Just wanted to dump all of this, in case there are some takers :)

So I think the most valuable optimizations are low-level optimizations to ImmutableMap. There were a few suggestions on the mailing list to use something more modern than the AVL trees under the hood but I don't think authors found much success with those.

Back then I was experimenting by replacing some of our ImmutableMap instances with an alternative implementation. I've started with Environment::ExprBindings because profiling showed that as the most frequently used. I've chosen immer::map as an alternative immutable map implementation. It seemed to be very promising because of

Results: I could make the LIT tests pass, except two checks. The performance was not promising though. The run-time was similar that we had with the AVL trees, however, the memory consumption was 5-10x higher! Consequently, I've abandoned the prototype. But, I think an efficient batch manipulation implementation with the existing AVL based ImmutableMap might be worth to experiment with further.
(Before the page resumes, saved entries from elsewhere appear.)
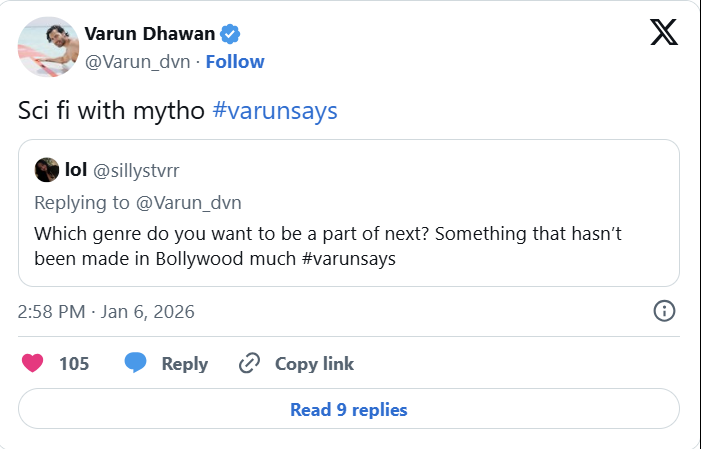The image size is (703, 449).
Task: Click the lol user avatar
Action: 46,170
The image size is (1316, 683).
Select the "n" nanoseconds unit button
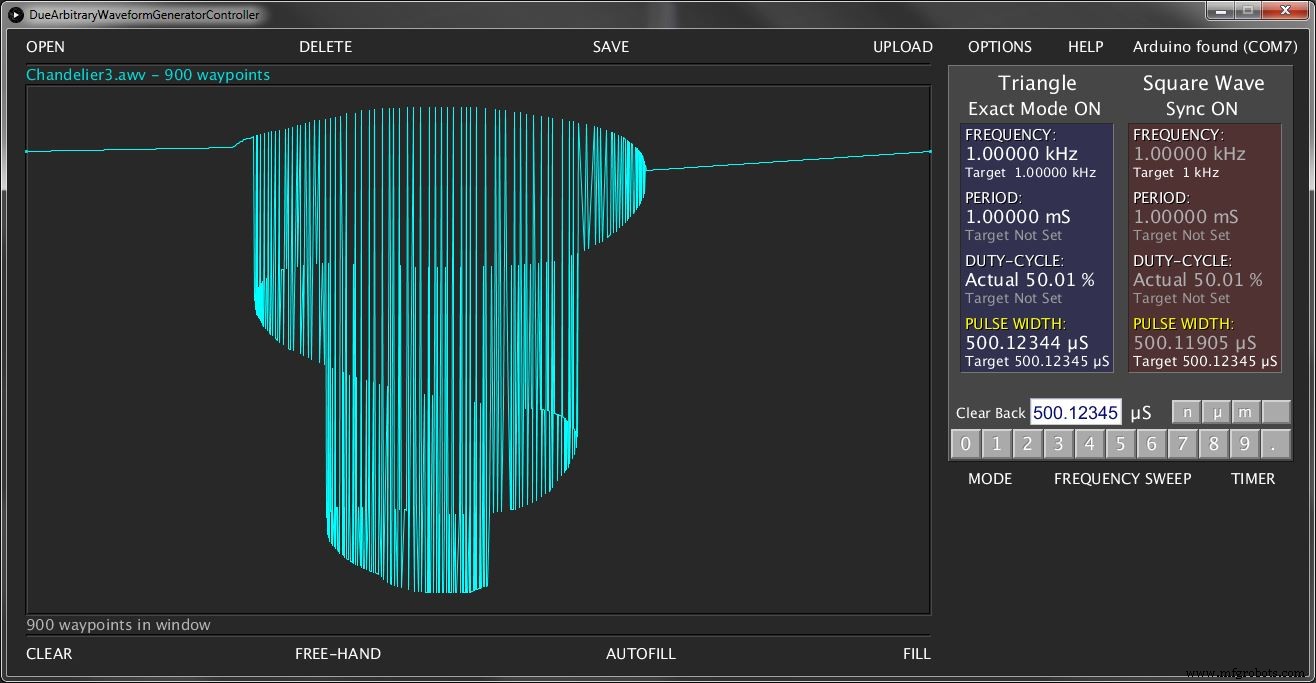(1186, 411)
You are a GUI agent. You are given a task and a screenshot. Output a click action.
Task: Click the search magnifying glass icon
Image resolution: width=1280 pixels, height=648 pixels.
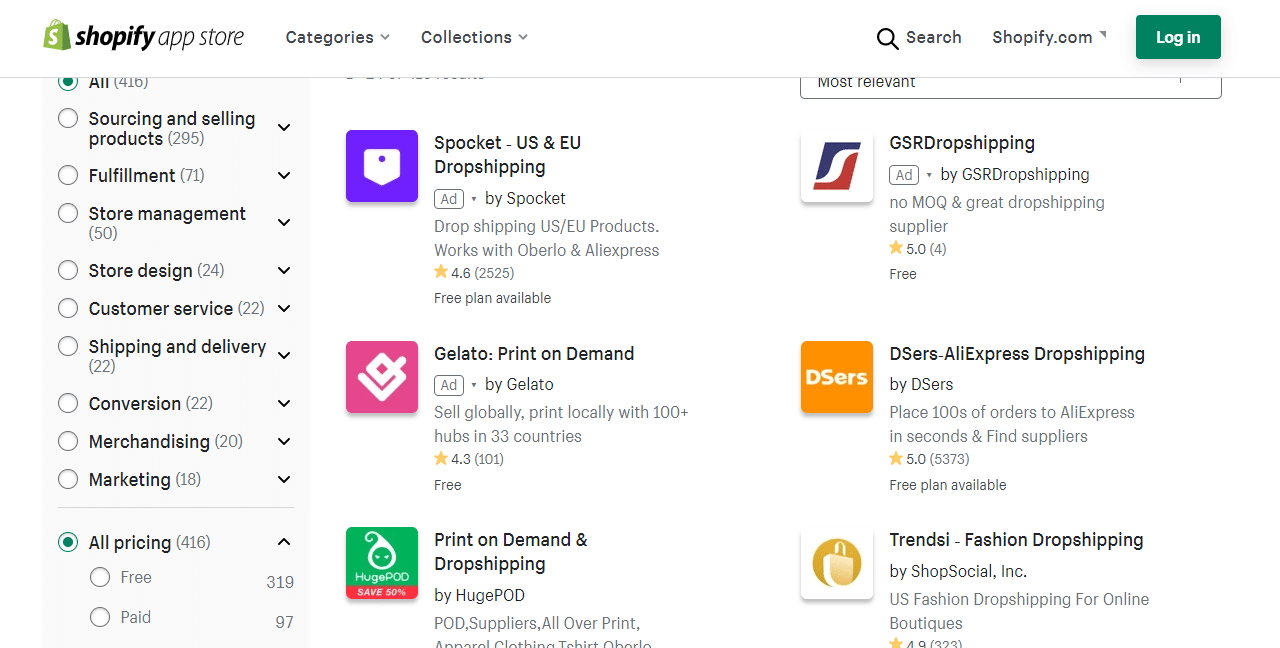(x=887, y=38)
  • From high-level perspective almost half the time is spent in mark-and-sweep garbage collection in ExprEngine::removeDead(). Which can't really be cut as running removeDead() less often only increases the analysis time as it makes the maps larger and therefore slower to access. And it's also hard to optimize because the procedure is very complicated and fragile and very few people actually understand how it works.

Yes, this is also aligned with my measurements. There are analyzer options to manipulate when the removeDead is called, before every Stmt, or before every basic block, or never. Actually, the last option is meaningless, because renders both the engine and many checkers faulty. The before every basic block option might still be worth to experiment with, but I could not find reasonable arguments to change to that yet (I cannot recall, but some lit tests were failing miserably with that option too).